Dwunasta Rozmowa
OhYehet96: Witaj jelonku <3
I'mNotADeer_: No hej, co jest?
OhYehet96: Czy zawsze musi coś być?
OhYehet96: Po prostu chciałem popisać z moim rogaczem <3
I'mNotADeer_: Nie pierdol pało ;-;
I'mNotADeer_: Mów co się stało że piszesz.
OhYehet96: Po pierwsze:
OhYehet96: Przy naszej drugiej rozmowie obiecałem ci że przekonam cię do mnie i mojej zajebistości.
OhYehet96: Po drugie:
OhYehet96: Wyślij mi swoje zdjęcie kochanie :c
I'mNotADeer_: Wiedziałem że coś jest na rzeczy, Szaraku zasrany.

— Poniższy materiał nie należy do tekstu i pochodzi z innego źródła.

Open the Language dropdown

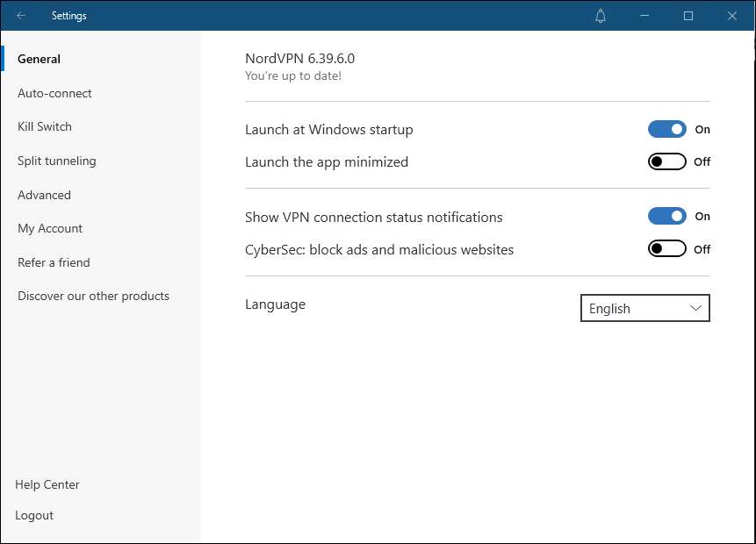(x=644, y=308)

OhYehet96: Też cię kocham :3
OhYehet96: Ale wyślij to zdjęcie.
I'mNotADeer_: Mam nowy telefon i nie mam na nim żadnych moich zdjęć.

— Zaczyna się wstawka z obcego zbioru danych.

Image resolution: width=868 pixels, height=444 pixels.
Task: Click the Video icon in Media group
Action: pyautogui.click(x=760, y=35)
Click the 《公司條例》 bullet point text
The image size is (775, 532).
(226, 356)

Świetnie kłamiesz Luhan, naprawdę...*
OhYehet96: Ah tak?
I'mNotADeer_: Yhym^^
I'mNotADeer_: Dokładnie tak.
Tak na serio ja wcale nie mam nowego telefonu, ale muszę utrzymać mój tryb inkognito jak najdłużej się da, bo jak ten Szarak dowie się z kim rozmawia to już nie będzie tak ciekawie.

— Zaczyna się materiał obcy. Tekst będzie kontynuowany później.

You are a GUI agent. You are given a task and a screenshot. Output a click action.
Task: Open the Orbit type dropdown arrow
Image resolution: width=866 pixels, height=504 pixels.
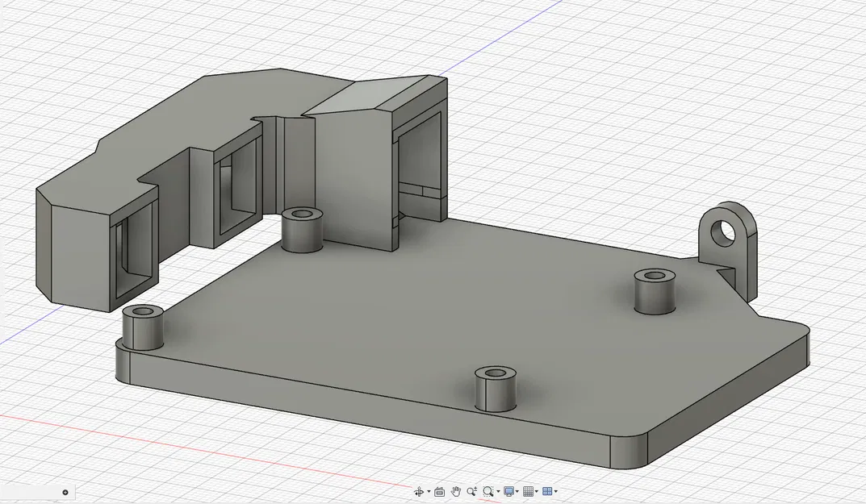(x=429, y=491)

OhYehet96: Coś nie chce mi się w to wierzyć.
Ouch, to jednak nie jesteś taki głupi jak myślałem? Co za rozczarowanie...
I'mNotADeer_: No co ty!
I'mNotADeer_: Jelonkowi nie wierzysz? :/
OhYehet96: Niech ci będzie, ale i tak dowiem się jak wyglądasz.
OhYehet96: Chce mieć 100 procentową pewność, że nie rozmawiam z pedofilskim nerdem który chce mój sebooty.
I'mNotADeer_: Sebooty?
I'mNotADeer_: Nazwałeś swój tyłek?
I'mNotADeer_: Ale z ciebie przegryw ;P
OhYehet96: Stop.
OhYehet96: Jongin go nazwał, OK?
OhYehet96: Przyjęło się i tyle, poza tym mój tyłek zasługuje na własną nazwę <3
I'mNotADeer_: I mówi to chłopak którego dziewictwo zostało zabrane przez niewyżytego najlepszego przyjaciela, 4 lata temu ;P
OhYehet96: Wyśle ci moje zdjęcie, ustawisz sobie nową tapetę.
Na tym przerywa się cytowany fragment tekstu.